_EXTRACT PROVIDED:_
——
Wolfgang David – one of the leading Austrian
violinists of his generation – and the famous blind Japanese pianist Takeshi Kakehashi team up to bring you Beethoven, Brahms and Strauss.
At the Midland Cultural Centre
In May 2013, Wolfgang David – one of the leading Austrian violinists of his generation – and the famous blind Japanese pianist Takeshi Kakehashi teamed up to give a recital in Southern Austria. This first musical meeting was very successful and led to an extensive collaboration. In the same year they toured throughout Japan and recorded a CD under the Japanese Sonare label, that included works by Mozart, Schubert and Beethoven’s “Kreutzer Sonata“.
In the meantime Wolfgang David and Takeshi Kakehashi concertized in Austria, Germany, England, and Russia, as well as on various tours in Japan including Bunka Kaikan, one of Tokyo’s most prestigious concert halls. A second CD (Violin Sonatas by Beethoven and Cesar Franck) was awarded with the „highest recommendation“ for the month February 2016 by the oldest and most important Japanese record magazine “The Record Geijutsu“. Another CD, with works by Faure and Beethoven, received rave reviews from “Mainichi Shimbun“, the third largest daily newspaper in Japan.
Wolfgang David played as a soloist with the Royal Philharmonic Orchestra, Vienna Radio Symphony Orchestra, Johannesburg Philharmonic Orchestra, New York Virtuosi etc. He has performed in major halls such as Konzerthaus and Musikverein Hall in Vienna, Carnegie Hall in New York, Cerritos Center in Los Angeles, Victoria Hall Geneva, UNESCO Hall Paris, Wigmore Hall in London, Philharmonie in Cologne, Bolshoi Hall Moscow and Bunka Kaikan Tokyo. He recorded CDs for NAXOS, Albany Records, Sonare, VDE-Gallo and Decibel Records. Wolfgang David performs on a violin built by Carlo Bergonzi, Cremona after 1724, on exclusive loan to him from the Austrian National Bank.
——
_ENTRIES PROVIDED:_
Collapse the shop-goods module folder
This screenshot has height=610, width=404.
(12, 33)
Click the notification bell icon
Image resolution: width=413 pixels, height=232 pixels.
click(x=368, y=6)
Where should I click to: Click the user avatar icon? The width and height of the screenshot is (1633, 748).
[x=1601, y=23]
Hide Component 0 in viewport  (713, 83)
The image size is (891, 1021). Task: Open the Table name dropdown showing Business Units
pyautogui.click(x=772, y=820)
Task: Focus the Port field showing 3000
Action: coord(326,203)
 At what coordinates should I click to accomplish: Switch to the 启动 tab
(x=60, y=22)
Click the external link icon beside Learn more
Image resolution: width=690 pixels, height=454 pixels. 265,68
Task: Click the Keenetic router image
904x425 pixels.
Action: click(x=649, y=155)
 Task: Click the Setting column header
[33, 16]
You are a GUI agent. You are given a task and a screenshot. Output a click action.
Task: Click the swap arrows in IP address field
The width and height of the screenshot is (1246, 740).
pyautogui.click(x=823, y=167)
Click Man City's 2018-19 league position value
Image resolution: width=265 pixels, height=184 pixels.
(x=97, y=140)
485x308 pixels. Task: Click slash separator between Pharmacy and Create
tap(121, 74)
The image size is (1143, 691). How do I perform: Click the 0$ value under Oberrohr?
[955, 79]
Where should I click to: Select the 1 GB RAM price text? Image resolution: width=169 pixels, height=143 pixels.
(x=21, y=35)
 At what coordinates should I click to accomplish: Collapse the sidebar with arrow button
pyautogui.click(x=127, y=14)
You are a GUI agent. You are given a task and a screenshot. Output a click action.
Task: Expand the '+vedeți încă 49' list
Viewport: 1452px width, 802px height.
——
_QUESTIONS TO ANSWER:_
1. Name every record label that the text on Wolfgang David and Takeshi Kakehashi says Wolfgang David has recorded CDs for.
2. Answer these questions from the text on Wolfgang David and Takeshi Kakehashi.
(a) When and where did the two musicians first give a recital together?
(b) Which magazine gave their second CD its "highest recommendation," and for which month?
(c) Who built the violin Wolfgang David plays, and who lends it to him?
3. According to the text on Wolfgang David and Takeshi Kakehashi, why did the two musicians begin an extensive collaboration?
The entries were taken from a separate source unrelated to the text.

_RESPONSE LIST:_
1. NAXOS, Albany Records, Sonare, VDE-Gallo, Decibel Records

2.
(a) In May 2013, in Southern Austria.
(b) "The Record Geijutsu," for February 2016.
(c) Carlo Bergonzi built it in Cremona after 1724, and it is on exclusive loan from the Austrian National Bank.

3. Their first musical meeting, a recital in Southern Austria in May 2013, was very successful. That success led to the extensive collaboration.